Search code examples
pythonpython-3.xunicodecpythonpython-module-unicodedata

What is the difference between unicodedata.digit and unicodedata.numeric?


From unicodedata doc:

unicodedata.digit(chr[, default]) Returns the digit value assigned to the character chr as integer. If no such value is defined, default is returned, or, if not given, ValueError is raised.

unicodedata.numeric(chr[, default]) Returns the numeric value assigned to the character chr as float. If no such value is defined, default is returned, or, if not given, ValueError is raised.

Can anybody explain me the difference between those two functions?

Here ones can read the implementation of both functions but is not evident for me what is the difference from a quick look because I'm not familiar with CPython implementation.

EDIT 1:

Would be nice an example that shows the difference.

EDIT 2:

Examples useful to complement the comments and the spectacular answer from @user2357112:

print(unicodedata.digit('1')) # Decimal digit one.
print(unicodedata.digit('١')) # ARABIC-INDIC digit one
print(unicodedata.digit('¼')) # Not a digit, so "ValueError: not a digit" will be generated.
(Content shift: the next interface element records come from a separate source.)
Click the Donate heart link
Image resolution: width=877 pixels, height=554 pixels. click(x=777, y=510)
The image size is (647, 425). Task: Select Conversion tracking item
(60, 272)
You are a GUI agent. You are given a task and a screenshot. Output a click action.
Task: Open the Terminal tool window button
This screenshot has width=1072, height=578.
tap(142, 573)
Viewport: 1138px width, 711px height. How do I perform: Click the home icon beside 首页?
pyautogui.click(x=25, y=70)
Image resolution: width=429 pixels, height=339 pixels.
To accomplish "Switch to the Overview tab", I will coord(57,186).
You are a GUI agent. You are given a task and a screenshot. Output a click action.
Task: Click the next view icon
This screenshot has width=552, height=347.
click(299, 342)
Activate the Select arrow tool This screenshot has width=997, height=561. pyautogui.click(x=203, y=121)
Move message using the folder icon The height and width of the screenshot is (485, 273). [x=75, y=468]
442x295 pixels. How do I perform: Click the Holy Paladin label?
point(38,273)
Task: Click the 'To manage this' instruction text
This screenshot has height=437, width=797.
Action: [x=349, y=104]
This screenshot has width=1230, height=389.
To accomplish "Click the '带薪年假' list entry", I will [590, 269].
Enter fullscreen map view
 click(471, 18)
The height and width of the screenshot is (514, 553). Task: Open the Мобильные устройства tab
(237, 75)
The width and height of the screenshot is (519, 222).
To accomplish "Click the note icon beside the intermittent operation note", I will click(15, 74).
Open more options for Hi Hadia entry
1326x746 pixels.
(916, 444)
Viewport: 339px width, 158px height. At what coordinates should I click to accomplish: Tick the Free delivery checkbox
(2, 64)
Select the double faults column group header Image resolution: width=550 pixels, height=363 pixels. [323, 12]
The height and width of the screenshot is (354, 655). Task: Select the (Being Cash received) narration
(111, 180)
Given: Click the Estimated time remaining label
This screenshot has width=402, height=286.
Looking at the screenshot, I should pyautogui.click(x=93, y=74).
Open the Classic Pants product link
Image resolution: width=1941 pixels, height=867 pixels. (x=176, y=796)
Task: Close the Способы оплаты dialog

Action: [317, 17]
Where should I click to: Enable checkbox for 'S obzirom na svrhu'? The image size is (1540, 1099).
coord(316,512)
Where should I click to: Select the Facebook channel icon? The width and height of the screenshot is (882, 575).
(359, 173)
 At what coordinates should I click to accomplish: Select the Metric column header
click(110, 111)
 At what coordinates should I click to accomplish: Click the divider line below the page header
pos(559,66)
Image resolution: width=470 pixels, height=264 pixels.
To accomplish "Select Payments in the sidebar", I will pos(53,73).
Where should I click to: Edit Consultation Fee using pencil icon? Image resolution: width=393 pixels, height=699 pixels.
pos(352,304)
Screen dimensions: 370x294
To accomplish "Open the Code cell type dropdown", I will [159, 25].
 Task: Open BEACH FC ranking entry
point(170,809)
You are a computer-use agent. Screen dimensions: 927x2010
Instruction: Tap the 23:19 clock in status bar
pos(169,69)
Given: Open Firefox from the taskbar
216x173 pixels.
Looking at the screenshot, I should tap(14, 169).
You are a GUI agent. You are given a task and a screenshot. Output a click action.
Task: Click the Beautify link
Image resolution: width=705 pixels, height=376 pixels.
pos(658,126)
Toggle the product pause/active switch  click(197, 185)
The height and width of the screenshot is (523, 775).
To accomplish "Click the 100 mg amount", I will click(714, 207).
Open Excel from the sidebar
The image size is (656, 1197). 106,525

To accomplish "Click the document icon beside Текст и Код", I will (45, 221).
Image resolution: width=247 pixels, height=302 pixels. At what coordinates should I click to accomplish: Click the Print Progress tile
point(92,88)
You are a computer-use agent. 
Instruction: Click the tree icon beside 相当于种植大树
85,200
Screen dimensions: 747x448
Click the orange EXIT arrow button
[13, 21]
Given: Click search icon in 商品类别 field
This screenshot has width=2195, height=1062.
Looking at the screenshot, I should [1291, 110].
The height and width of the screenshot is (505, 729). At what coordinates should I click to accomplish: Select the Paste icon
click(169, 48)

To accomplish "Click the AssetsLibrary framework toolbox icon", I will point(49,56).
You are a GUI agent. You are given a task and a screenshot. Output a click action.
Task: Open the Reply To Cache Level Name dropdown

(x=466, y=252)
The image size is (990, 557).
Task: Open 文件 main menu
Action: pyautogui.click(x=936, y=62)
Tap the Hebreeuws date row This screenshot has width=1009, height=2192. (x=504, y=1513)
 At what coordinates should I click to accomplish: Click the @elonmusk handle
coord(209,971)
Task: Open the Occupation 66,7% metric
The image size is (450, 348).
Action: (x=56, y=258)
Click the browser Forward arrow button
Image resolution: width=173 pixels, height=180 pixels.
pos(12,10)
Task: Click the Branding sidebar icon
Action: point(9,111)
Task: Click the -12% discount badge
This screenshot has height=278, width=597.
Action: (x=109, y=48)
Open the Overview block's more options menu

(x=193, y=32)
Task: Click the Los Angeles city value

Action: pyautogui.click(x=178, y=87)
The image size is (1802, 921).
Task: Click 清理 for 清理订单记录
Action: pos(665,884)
print(unicodedata.numeric('Ⅱ')) # Roman number two.
print(unicodedata.numeric('¼')) # Fraction to represent one quarter.

Solution

  • Short answer:

    If a character represents a decimal digit, so things like 1, ¹ (SUPERSCRIPT ONE), (CIRCLED DIGIT ONE), ١ (ARABIC-INDIC DIGIT ONE), unicodedata.digit will return the digit that character represents as an int (so 1 for all of these examples).

    If the character represents any numeric value, so things like (VULGAR FRACTION ONE SEVENTH) and all the decimal digit examples, unicodedata.numeric will give that character's numeric value as a float.

    For technical reasons, more recent digit characters like 🄌 (DINGBAT NEGATIVE CIRCLED SANS-SERIF DIGIT ZERO) may raise a ValueError from unicodedata.digit.


    Long answer:

    Unicode characters all have a Numeric_Type property. This property can have 4 possible values: Numeric_Type=Decimal, Numeric_Type=Digit, Numeric_Type=Numeric, or Numeric_Type=None.

    Quoting the Unicode standard, version 10.0.0, section 4.6,

    The Numeric_Type=Decimal property value (which is correlated with the General_Category=Nd property value) is limited to those numeric characters that are used in decimal-radix numbers and for which a full set of digits has been encoded in a contiguous range, with ascending order of Numeric_Value, and with the digit zero as the first code point in the range.

    Numeric_Type=Decimal characters are thus decimal digits fitting a few other specific technical requirements.

    Decimal digits, as defined in the Unicode Standard by these property assignments, exclude some characters, such as the CJK ideographic digits (see the first ten entries in Table 4-5), which are not encoded in a contiguous sequence. Decimal digits also exclude the compatibility subscript and superscript digits, to prevent simplistic parsers from misinterpreting their values in context. (For more information on superscript and subscripts, see Section 22.4, Superscript and Subscript Symbols.) Traditionally, the Unicode Character Database has given these sets of noncontiguous or compatibility digits the value Numeric_Type=Digit, to recognize the fact that they consist of digit values but do not necessarily meet all the criteria for Numeric_Type=Decimal. However, the distinction between Numeric_Type=Digit and the more generic Numeric_Type=Numeric has proven not to be useful in implementations. As a result, future sets of digits which may be added to the standard and which do not meet the criteria for Numeric_Type=Decimal will simply be assigned the value Numeric_Type=Numeric.

    So Numeric_Type=Digit was historically used for other digits not fitting the technical requirements of Numeric_Type=Decimal, but they decided that wasn't useful, and digit characters not meeting the Numeric_Type=Decimal requirements have just been assigned Numeric_Type=Numeric since Unicode 6.3.0. For example, 🄌 (DINGBAT NEGATIVE CIRCLED SANS-SERIF DIGIT ZERO) introduced in Unicode 7.0 has Numeric_Type=Numeric.

    Numeric_Type=Numeric is for all characters that represent numbers and don't fit in the other categories, and Numeric_Type=None is for characters that don't represent numbers (or at least, don't under normal usage).

    All characters with a non-None Numeric_Type property have a Numeric_Value property representing their numeric value. unicodedata.digit will return that value as an int for characters with Numeric_Type=Decimal or Numeric_Type=Digit, and unicodedata.numeric will return that value as a float for characters with any non-None Numeric_Type.